In a recent review by Ashworth(15), thirty-three studies of community-based rehabilitation were examined and summarized for the period of 1980-2005; eleven (33%) programs were considered effective. The two indicators of effectiveness that were set for this review were mortality <5% and weight gain ³5 g/kg/day. Of the sub-sample of programs reported since 1995, 8 of 13 (62%) were effective. Most effective programs utilized RUTF or provided mechanisms for procuring/preparing energy dense foods. None of the programs operating within routine health systems without external assistance was effective.

A potential limitation of our study was that we did not evaluate the outcomes in a comparative manner, and thus the efficacy of the management was not directly compared with hospital care or any other effective approach. The sample size was also small to do any subgroup analysis. The strength of our study was that it was done in realistic scenario without actually providing the food or financial support. This has important operational implications as most facilities managing severely malnourished children in India currently do not provide therapeutic nutrition, and only rely on nutritional advice/counseling.

We conclude that home-based management (directly or following early discharge from hospital) using home prepared food and hospital based follow up is associated with sub-optimal and slow recovery. There should be effective monitoring system and mechanism for providing energy dense foods/ RUTF to strengthen the community based management of severely malnourished children. Effectiveness of community-based rehabilitation may require careful planning and additional resources, including nutrition educators. Provision of RUTF might help in strengthening the implementation process but its cost, logistics of procurement and distribution, sustainability, and consequences of withdrawal would need to be carefully considered. Future research should include comparative evaluation of different strategies in a controlled manner and operational research to strengthen the existing home and hospital based approaches.
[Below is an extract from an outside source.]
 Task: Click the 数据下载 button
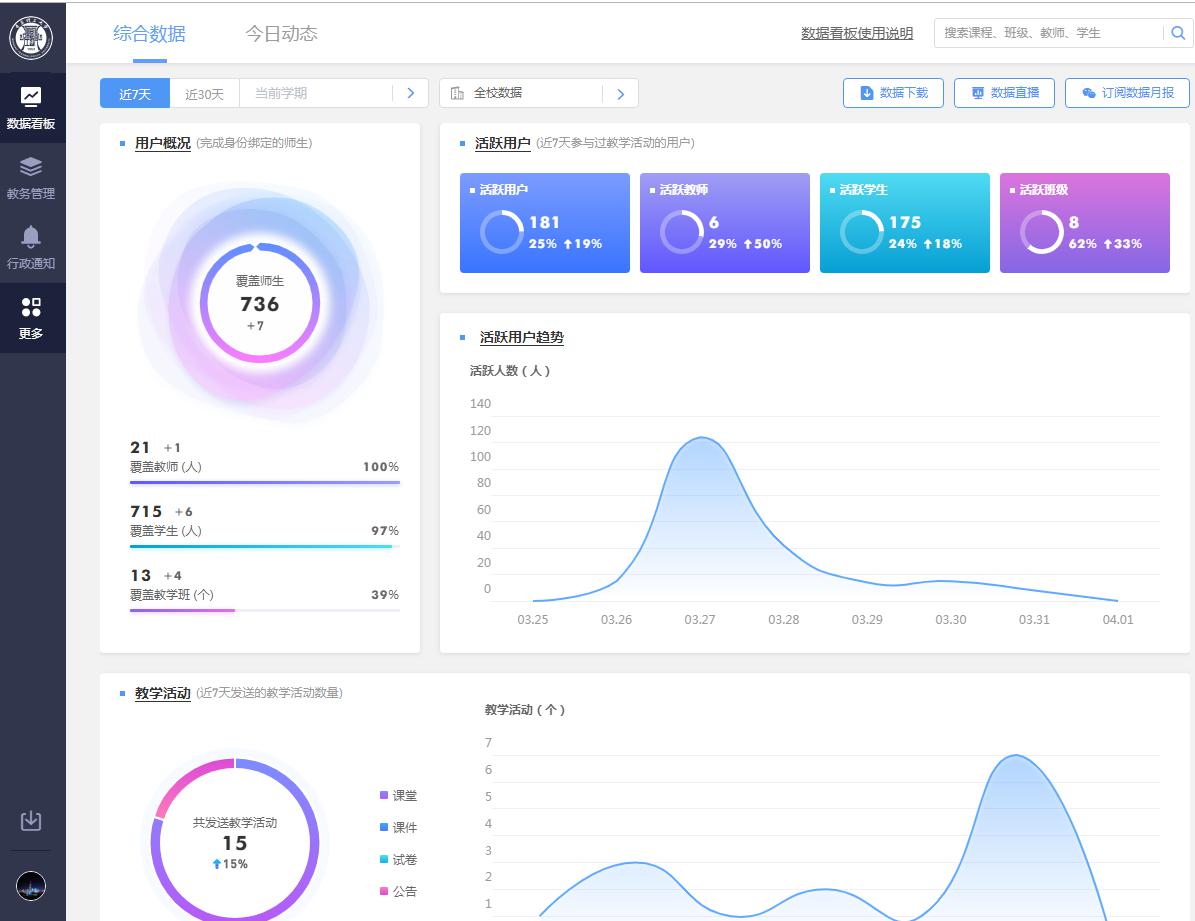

Contributors: PG and DS conceptualized and supervised the study. DP and KS collected the data and followed up the patients. DP and KS prepared the initial draft of manuscript which was revised by PG and DS. All authors approved the final manuscript.

Funding: None.

Competing interests: None stated.


What is Already Known?

Home management of uncomplicated severe malnutrition is a feasible option. Ready-to-use therapeutic food (RUTF) is an effective option in controlled settings.

What this Study Adds?

Home based management using home prepared food and hospital based follow up is associated with sub-optimal and slower recovery.